Um dos comentários mais pertinentes que vi sobre a
política exterior de Trump é de um artigo do The New Republic escrito por David
Roth, editor de um blog de esportes: “O espetáculo de analistas e líderes de
opinião analisando as ações de um homem sem competência ou capacidade de
análise é uma sátira corrosiva – menos por causa de quanto essa análise falhou
do que por causa de quão é deslocada. Não há nada para analisar, nenhum
significado oculto ou elisões táticas ou uma lenta campanha estratégica”.
Isso parece preciso. Trata-se de um homem, afinal, que
descarta a informação e análises de seu enorme sistema de “inteligência” em
favor do que ocorre no programa Fox e Friends, onde todos lhe dizem o quanto o
amam. Com todo o ceticismo devido à “inteligência”, é pura loucura.
E isso continua, de modo quase surreal. Na recente
conferência do G20, perguntaram a Trump sobre a declaração de Putin, de que o
liberalismo do Ocidente está obsoleto. Trump deve ter pensado que estava
falando sobre a Califórnia: liberalismo a oeste... “Putin vê o que está
acontecendo. E eu suponho, se você vê o que se passa em Los Angeles, é tão
triste; e o que está acontecendo em São Francisco e algumas outras cidades
governadas por um grupo extraordinário de pessoas à esquerda”.
Perguntaram-lhe por que só os EUA estão se recusando a se
juntar ao G20 no compromisso de enfrentar o aquecimento global. Respondeu
elogiando a qualidade do ar e da água dos EUA, aparentemente não entender a
diferença.
É difícil encontrar um comentário sobre política exterior
que destoe dessa norma impressionante. Os esforços para enxergar uma estratégia
global coerente parecem levar a uma espécie de sátira ácida.

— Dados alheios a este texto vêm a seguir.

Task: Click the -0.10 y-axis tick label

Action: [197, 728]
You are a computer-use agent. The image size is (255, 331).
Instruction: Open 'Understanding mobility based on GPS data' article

Não que não haja política coerente. Há uma política que
emerge do caos – o tipo que poderíamos esperar de um homem egoísta que tem um
princípio: Eu! A consequência é que qualquer tratado ou acordo conseguido pelos
seus predecessores (particularmente o desprezado Obama) é o pior negócio da
história, que será substituído pelo Grande Negócio da História, feito pelo
negociador mais bem-sucedido de todos os tempos e maior presidente
norte-americano. Da mesma forma, qualquer outra ação realizada no passado foi
equivocada e prejudicou os EUA, mas será corrigida pelo “gênio resistente”,
agora encarregado de defender o país daqueles que o estão enganando e atacando
por todos os lados.
Não faz diferença quais serão as consequências –
terríveis, decentes, indiferentes – desde que as imagens sejam preservadas.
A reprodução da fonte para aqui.